Il Capo della Polizia Pisani ha dichiarato che: “Il rinnovo della Convenzione con l’Agenzia Spaziale Italiana rafforza una collaborazione strategica per la protezione di un asset di particolare rilievo per il Paese. In un contesto in cui le minacce cibernetiche sono sempre più evolute, la tutela delle infrastrutture e dei sistemi informativi che supportano le attività spaziali assume un valore centrale per la sicurezza nazionale. Attraverso il lavoro della Polizia Postale e del CNAIPIC continueremo a garantire prevenzione, capacità di risposta e condivisione informativa per difendere infrastrutture e funzioni strategiche dello Stato.”Il Capo della Polizia ha sottolineato anche che: “il rinnovo della Convenzione si pone in linea con l’impegno, assunto nel 2023, dal Dipartimento della Pubblica Sicurezza nell’User Forum Nazionale Copernicus. In tale ambito, di recente, è stato individuato l’Ufficio Coordinamento e Pianificazione delle Forze di Polizia come focal point che esprime la posizione del sistema di law enforcement nazionale nell’User Forum ed è stato istituito un Tavolo tecnico tematico “Sicurezza”, al quale partecipano i rappresentanti delle Forze di polizia e delle articolazioni del Dipartimento della P.S. Il Tavolo Sicurezza ha il compito fondamentale di raccogliere le indicazioni di tutte le Forze di polizia sulle esigenze e i fabbisogni connessi all’applicazione dei prodotti spaziali agli ambiti di interesse della sicurezza nazionale. Infatti, l’attuale scenario geopolitico rende assolutamente prioritario, per la sicurezza nazionale, lo sviluppo di nuove tecnologie e prodotti spaziali di osservazione della Terra sostenuto da ingenti risorse sia unionali che nazionali. Il sistema di law enforcement nazionale è chiamato ad affrontare nuove sfide e deve, quindi, capitalizzare nuove competenze da integrare con quelle esistenti e acquisire sempre più avanzati strumenti preventivi e investigativi.”

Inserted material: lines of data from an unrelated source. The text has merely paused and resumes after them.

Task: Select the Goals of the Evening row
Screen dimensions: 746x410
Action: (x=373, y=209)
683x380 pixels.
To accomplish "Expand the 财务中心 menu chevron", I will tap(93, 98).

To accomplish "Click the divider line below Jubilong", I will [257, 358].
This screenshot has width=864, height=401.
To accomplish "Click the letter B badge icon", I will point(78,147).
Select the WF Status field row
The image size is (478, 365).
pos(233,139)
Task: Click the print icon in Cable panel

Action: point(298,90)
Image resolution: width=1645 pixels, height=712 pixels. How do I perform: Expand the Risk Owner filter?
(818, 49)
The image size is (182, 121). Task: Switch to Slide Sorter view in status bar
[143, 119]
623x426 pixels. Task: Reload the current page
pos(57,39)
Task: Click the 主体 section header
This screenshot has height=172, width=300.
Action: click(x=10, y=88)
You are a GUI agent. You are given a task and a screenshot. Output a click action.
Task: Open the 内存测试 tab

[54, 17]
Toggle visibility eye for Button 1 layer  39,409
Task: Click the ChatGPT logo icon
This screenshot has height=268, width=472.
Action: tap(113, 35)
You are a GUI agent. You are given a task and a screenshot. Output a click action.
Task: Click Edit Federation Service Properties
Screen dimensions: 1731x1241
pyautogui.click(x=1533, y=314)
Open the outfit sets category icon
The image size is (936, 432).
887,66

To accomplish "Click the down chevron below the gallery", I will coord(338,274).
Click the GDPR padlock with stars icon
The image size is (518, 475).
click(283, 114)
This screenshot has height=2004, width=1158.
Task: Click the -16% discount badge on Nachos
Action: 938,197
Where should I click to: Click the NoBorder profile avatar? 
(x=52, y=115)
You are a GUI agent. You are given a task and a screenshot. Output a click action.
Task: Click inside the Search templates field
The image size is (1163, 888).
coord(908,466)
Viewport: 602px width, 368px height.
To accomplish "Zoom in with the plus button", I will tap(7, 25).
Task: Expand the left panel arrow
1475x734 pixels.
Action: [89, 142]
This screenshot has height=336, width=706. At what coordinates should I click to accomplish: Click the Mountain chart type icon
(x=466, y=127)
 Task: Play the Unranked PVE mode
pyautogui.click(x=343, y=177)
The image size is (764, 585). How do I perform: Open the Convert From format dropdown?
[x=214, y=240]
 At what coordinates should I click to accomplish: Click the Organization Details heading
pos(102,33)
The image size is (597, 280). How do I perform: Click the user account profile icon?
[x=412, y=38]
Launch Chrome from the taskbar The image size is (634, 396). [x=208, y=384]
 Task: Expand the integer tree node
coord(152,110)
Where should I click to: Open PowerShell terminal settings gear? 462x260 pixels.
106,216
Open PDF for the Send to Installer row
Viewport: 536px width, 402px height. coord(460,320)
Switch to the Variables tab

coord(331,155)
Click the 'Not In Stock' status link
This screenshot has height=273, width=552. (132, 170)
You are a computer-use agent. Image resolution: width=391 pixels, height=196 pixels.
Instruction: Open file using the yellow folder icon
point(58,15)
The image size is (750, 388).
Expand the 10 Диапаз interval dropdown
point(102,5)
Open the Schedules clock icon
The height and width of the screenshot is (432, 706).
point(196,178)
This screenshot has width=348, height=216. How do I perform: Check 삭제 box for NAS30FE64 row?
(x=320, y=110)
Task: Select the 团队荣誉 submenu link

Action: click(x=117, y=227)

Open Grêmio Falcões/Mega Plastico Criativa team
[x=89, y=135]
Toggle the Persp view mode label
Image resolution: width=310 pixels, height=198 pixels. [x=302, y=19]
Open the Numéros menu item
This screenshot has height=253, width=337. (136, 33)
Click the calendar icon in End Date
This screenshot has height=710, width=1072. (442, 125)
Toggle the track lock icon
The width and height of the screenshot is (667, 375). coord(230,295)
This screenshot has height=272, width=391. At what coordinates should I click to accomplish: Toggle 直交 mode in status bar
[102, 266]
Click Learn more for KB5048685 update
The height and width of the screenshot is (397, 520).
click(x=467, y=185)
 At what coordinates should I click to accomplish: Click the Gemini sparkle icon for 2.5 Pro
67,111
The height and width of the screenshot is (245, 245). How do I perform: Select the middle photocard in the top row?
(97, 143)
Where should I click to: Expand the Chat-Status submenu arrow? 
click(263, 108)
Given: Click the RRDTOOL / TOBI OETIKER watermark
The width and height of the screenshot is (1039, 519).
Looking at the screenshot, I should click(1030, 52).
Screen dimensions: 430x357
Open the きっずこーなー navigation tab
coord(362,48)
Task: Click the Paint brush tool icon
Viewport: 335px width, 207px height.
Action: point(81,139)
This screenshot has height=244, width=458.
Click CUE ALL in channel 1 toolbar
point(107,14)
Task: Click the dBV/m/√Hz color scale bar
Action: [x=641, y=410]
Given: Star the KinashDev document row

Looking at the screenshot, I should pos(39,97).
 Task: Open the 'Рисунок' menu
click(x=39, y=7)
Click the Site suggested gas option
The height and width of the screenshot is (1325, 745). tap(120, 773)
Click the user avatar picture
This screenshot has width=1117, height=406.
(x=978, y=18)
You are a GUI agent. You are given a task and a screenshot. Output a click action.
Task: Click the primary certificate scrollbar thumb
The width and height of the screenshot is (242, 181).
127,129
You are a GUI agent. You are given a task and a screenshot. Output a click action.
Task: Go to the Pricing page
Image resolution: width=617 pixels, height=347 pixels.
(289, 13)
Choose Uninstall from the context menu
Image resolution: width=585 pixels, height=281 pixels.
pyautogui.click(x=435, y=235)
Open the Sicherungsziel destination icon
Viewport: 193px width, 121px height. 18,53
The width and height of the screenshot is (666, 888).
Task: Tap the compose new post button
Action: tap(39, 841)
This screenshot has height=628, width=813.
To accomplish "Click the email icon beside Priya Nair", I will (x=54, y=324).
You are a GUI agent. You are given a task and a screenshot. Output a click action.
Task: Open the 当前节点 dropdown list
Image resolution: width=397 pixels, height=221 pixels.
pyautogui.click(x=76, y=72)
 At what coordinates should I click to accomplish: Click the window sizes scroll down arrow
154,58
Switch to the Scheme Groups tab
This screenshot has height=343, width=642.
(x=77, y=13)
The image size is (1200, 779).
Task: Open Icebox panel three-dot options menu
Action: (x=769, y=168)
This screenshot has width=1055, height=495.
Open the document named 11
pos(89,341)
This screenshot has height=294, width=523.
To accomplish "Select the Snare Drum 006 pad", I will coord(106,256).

“Il rinnovo della Convenzione rafforza la collaborazione istituzionale per la protezione – ricorda Teodoro Valente, Presidente dell’Agenzia Spaziale Italiana - di infrastrutture critiche. È questa una cooperazione rilevante nell’interesse e per la tutela del Paese legata sia alla prevenzione dei crimini informatici che allo svolgimento di attività formative dedicate. Lo spazio rappresenta sempre più un dominio fondamentale nel campo della sicurezza nazionale, per questo è anche esso oggetto di attenzione per la prevenzione degli accessi illeciti su infrastrutture critiche. Si tratta di un tema prioritario. La sinergia messa in campo tra ASI e il Centro Nazionale Anticrimine Informatico (CNAIPC) è uno strumento operativo, attento alla formazione di risorse altamente qualificate e volto anche alla identificazione di prassi e linee guida, per il contrasto agli attacchi cibernetici e all’indebita sottrazione di informazioni ad alto grado di criticità e sensibilità. Competenze e capacità sono messe a fattor comune per la tutela delle informazioni provenienti dagli asset spaziali del Paese.”